Profiting From a Bankrupt GM

Chrysler's taken the plunge. General Motors (NYSE: GM) has mounted the diving board. And the question now is, who's best placed to profit from a GM bankruptcy -- or more generally, the seismic changes taking place in the auto market?

The usual suspects

Some would suggest it's the Big Three Japanese automakers who will thrive from Detroit's demise. Toyota (NYSE: TM) has already won the title of "world's biggest automaker." Meanwhile, Nissan (Nasdaq: NSANY) and Honda (NYSE: HMC) should both benefit from weaker U.S. competition.

From my point of view, though, "none of the above" is the biggest potential profiteer from Detroit's implosion. To find the real winner, you need to train your binoculars not east, but north. To Canada. To Magna International (NYSE: MGA).

And now, for something completely different

Nearly four years ago, I laid out a roadmap for how North America's car industry might rise from the ashes of Detroit. Key to the plan was the arising of a "new" automaker -- one unburdened by the exorbitant legacy costs of the old Big Three automakers, having vast experience in the auto industry, capable of building its own cars, and most important of all, possessing that rarest of auto industry skills: Earning a profit.

GM? No, MM. Magna Motors

All of which fits Magna International to a "T." Over more than a century in business, Magna has proven itself arguably the best auto parts company on the planet. It sells parts to all of the automakers named above, and a few dozen more that aren't. And when I say "auto parts," I'm not even doing Magna justice. This company goes beyond churning out brake pads and steering wheels, folks. It builds whole cars.

In March, we learned that Ford (NYSE: F) has hired Magna to build the guts for its first-ever electric car -- a Focus spinoff that will travel 100 miles without drinking a drop of petrol, expected to hit dealer lots in 2011. Nor is Ford the only "carmaker" outsourcing its primary function to Magna.

Magna's Chief Technical Officer for the Americas, Ted Robertson, says the Focus's guts are: "a generic system we were designing so it could be put into anybody's vehicle." (Much like how Microsoft (Nasdaq: MSFT) puts its Sync system in Fords today, but has the right to sell it also to other companies any time they're ready.) Thus, Magna threatens to turn the rest of the industry into essentially a big marketing and distribution shop, while Magna makes the actual cars -- and much of the profits.

And that's just the start

Two years ago, Magna tried to become a "carmaker" in its own right, when it "lost" the bidding war for Chrysler (is there such a thing as a Pyrrhic loss?) Last month, we learned that Magna hasn't given up the dream, either.
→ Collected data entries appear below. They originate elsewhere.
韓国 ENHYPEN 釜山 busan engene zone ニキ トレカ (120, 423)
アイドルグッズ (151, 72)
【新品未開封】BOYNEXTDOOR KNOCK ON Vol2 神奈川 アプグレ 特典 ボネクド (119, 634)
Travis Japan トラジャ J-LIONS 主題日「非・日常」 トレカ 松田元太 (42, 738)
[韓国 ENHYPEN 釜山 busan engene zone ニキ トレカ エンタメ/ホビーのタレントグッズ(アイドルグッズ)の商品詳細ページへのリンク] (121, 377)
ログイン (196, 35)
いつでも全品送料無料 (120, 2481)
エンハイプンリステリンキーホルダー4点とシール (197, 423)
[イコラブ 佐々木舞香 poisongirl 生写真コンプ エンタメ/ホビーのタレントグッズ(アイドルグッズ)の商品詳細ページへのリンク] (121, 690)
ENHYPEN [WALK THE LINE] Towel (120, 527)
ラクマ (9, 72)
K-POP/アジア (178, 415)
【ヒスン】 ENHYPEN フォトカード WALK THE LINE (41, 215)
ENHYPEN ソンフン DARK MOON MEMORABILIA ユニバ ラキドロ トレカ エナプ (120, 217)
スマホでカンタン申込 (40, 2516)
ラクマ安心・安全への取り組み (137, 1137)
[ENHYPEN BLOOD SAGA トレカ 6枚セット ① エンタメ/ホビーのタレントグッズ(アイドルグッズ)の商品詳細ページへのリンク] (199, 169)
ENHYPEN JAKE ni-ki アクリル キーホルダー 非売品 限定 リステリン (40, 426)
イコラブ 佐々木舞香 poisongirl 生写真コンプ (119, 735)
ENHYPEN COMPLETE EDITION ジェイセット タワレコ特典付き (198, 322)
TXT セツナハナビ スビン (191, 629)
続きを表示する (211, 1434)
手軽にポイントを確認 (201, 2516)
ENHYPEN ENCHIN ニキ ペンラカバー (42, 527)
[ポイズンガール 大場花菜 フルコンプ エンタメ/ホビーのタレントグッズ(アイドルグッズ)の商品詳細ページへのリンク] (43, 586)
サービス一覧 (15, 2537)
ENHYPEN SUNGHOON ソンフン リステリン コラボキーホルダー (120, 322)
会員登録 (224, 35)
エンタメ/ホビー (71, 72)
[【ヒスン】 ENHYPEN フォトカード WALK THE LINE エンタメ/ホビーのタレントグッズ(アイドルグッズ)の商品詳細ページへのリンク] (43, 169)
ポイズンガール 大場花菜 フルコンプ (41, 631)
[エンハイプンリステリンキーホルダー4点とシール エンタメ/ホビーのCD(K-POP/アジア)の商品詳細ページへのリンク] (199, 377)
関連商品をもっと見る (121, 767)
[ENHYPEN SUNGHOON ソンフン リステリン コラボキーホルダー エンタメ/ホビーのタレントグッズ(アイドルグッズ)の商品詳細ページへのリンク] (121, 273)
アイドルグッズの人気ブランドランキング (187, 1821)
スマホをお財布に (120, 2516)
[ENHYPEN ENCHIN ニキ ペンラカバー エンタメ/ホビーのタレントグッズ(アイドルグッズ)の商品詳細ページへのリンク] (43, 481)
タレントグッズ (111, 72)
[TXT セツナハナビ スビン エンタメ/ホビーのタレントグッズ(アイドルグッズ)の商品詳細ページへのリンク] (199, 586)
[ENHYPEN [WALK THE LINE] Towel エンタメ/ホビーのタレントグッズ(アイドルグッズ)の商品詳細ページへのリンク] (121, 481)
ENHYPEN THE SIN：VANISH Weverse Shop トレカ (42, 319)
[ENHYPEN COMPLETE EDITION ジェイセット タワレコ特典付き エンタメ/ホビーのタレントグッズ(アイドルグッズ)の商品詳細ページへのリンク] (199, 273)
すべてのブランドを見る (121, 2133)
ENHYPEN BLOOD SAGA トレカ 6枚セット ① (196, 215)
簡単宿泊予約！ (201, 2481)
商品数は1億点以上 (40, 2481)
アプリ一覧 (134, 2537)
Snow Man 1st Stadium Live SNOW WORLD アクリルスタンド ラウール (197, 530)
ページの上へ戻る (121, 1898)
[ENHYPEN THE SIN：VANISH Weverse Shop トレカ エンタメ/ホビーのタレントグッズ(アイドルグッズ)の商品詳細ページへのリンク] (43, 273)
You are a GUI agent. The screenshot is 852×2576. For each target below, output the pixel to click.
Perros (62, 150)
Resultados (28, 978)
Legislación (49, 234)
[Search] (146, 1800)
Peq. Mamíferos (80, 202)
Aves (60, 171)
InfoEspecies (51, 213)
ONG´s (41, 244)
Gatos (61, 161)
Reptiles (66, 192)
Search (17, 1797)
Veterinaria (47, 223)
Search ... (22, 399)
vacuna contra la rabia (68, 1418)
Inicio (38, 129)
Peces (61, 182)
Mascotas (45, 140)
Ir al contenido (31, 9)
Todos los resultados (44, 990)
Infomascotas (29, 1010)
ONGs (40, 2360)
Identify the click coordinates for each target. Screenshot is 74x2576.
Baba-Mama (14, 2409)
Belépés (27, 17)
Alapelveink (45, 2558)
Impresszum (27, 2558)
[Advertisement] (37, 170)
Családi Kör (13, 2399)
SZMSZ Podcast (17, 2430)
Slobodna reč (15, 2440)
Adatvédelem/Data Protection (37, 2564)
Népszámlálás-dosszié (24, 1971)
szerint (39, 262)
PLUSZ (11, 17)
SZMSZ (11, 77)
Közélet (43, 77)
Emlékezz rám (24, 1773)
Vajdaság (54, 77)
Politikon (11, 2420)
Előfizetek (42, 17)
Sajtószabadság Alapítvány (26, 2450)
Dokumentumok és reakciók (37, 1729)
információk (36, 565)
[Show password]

It's trying again, this time bidding -- whether with or against Fiat is still in question -- to take a stake in GM's European Opel division.

So to sum up, the global auto industry has been turned on its head, with Chrysler bankrupt and soon to be owned by its own union, GM en route to becoming "Government Motors," and now even the Japanese automakers are posting losses. With everyone else now in full-scale rout, here comes Magna International, hitting the accelerator and driving to disrupt the industry even further.

But is the price right?

The opportunity for Magna to thrive is clearly present. But... what about the price tag? I mean, the stock sells for almost a 60 P/E. Is this really something you can afford to invest in?

While that P/E may be off-putting at first, other measures of valuation suggest the stock could indeed present a compelling bargain. The value of its assets, for example. Magna's tangible book value amounts to $54.61 per share. That makes the $37 per share price look like pretty quite a sweet discount from sticker price.

Or the scale of its profits. In one of the worst markets for selling cars -- and car parts -- imaginable, Magna generated $315 million in free cash flow last year. Over the five years before that, the company generated more than $3.34 billion -- an average of $668 million per year.

Clearly, this is one car company that knows how to make a buck. And speaking of bucks, Magna's balance sheet shows nearly $2.8 billion in cash, and almost $200 million more in long-term investments. Long term debt amounts to a piddling $143 million, while pension obligations -- that hobgoblin of carmakers south of the (U.S.-Canada) border -- come to just under a modest $300 million.

At today's price, Magna's stock alone sells for just under 13 times trailing free cash flows. For a company that most analysts think will grow at 11.65% annually over the next five years, that seems reasonable. For a company as cash-heavy as Magna is, it's downright cheap.

While Detroit flounders, and even Tokyo shows itself capable of losing money, Canadian Magna continues to motor on.So it looks like Magna shareholders could be in for one very profitable ride.